§ About this task
Reproduce the records word for word, with nothing left out.
----- Exercise input
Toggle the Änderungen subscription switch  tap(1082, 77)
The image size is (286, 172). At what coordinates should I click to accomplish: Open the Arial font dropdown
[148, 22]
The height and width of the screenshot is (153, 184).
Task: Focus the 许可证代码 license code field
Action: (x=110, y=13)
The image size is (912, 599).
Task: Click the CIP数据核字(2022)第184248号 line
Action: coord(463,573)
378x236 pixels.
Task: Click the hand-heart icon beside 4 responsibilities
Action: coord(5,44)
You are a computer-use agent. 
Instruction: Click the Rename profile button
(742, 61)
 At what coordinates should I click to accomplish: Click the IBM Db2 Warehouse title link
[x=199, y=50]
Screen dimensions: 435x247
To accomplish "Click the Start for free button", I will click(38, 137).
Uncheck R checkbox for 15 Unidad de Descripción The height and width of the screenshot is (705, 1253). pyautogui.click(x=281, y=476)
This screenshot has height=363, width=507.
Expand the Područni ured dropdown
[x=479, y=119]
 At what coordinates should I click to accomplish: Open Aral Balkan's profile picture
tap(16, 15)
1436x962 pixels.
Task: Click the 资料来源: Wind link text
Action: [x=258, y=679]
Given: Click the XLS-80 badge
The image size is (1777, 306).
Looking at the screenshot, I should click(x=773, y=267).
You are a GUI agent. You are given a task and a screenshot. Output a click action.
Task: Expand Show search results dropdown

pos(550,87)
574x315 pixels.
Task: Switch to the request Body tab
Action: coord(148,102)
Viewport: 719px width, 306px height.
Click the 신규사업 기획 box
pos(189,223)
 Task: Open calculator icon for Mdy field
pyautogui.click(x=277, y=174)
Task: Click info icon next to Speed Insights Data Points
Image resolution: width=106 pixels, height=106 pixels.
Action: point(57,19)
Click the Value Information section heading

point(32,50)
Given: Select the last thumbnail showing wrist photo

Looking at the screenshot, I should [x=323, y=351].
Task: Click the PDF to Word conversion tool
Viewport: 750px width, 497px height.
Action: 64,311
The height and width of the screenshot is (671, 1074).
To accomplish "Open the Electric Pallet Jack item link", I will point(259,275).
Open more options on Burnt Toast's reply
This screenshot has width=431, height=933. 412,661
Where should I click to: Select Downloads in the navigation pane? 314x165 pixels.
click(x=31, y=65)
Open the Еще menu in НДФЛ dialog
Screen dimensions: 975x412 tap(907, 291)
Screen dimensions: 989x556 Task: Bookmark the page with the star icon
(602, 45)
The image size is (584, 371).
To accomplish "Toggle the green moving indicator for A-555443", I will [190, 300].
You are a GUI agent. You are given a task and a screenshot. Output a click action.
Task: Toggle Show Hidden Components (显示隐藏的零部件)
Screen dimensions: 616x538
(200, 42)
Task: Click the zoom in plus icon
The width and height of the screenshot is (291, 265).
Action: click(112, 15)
----------
§ Your response
Toggle the Änderungen subscription switch  tap(1082, 77)
The image size is (286, 172). At what coordinates should I click to accomplish: Open the Arial font dropdown
[148, 22]
The height and width of the screenshot is (153, 184).
Task: Focus the 许可证代码 license code field
Action: (x=110, y=13)
The image size is (912, 599).
Task: Click the CIP数据核字(2022)第184248号 line
Action: coord(463,573)
378x236 pixels.
Task: Click the hand-heart icon beside 4 responsibilities
Action: coord(5,44)
You are a computer-use agent. 
Instruction: Click the Rename profile button
(742, 61)
 At what coordinates should I click to accomplish: Click the IBM Db2 Warehouse title link
[x=199, y=50]
Screen dimensions: 435x247
To accomplish "Click the Start for free button", I will click(38, 137).
Uncheck R checkbox for 15 Unidad de Descripción The height and width of the screenshot is (705, 1253). pyautogui.click(x=281, y=476)
This screenshot has height=363, width=507.
Expand the Područni ured dropdown
[x=479, y=119]
 At what coordinates should I click to accomplish: Open Aral Balkan's profile picture
tap(16, 15)
1436x962 pixels.
Task: Click the 资料来源: Wind link text
Action: [x=258, y=679]
Given: Click the XLS-80 badge
The image size is (1777, 306).
Looking at the screenshot, I should click(x=773, y=267).
You are a GUI agent. You are given a task and a screenshot. Output a click action.
Task: Expand Show search results dropdown

pos(550,87)
574x315 pixels.
Task: Switch to the request Body tab
Action: coord(148,102)
Viewport: 719px width, 306px height.
Click the 신규사업 기획 box
pos(189,223)
 Task: Open calculator icon for Mdy field
pyautogui.click(x=277, y=174)
Task: Click info icon next to Speed Insights Data Points
Image resolution: width=106 pixels, height=106 pixels.
Action: point(57,19)
Click the Value Information section heading

point(32,50)
Given: Select the last thumbnail showing wrist photo

Looking at the screenshot, I should [x=323, y=351].
Task: Click the PDF to Word conversion tool
Viewport: 750px width, 497px height.
Action: 64,311
The height and width of the screenshot is (671, 1074).
To accomplish "Open the Electric Pallet Jack item link", I will point(259,275).
Open more options on Burnt Toast's reply
This screenshot has width=431, height=933. 412,661
Where should I click to: Select Downloads in the navigation pane? 314x165 pixels.
click(x=31, y=65)
Open the Еще menu in НДФЛ dialog
Screen dimensions: 975x412 tap(907, 291)
Screen dimensions: 989x556 Task: Bookmark the page with the star icon
(602, 45)
The image size is (584, 371).
To accomplish "Toggle the green moving indicator for A-555443", I will [190, 300].
You are a GUI agent. You are given a task and a screenshot. Output a click action.
Task: Toggle Show Hidden Components (显示隐藏的零部件)
Screen dimensions: 616x538
(200, 42)
Task: Click the zoom in plus icon
The width and height of the screenshot is (291, 265).
Action: click(112, 15)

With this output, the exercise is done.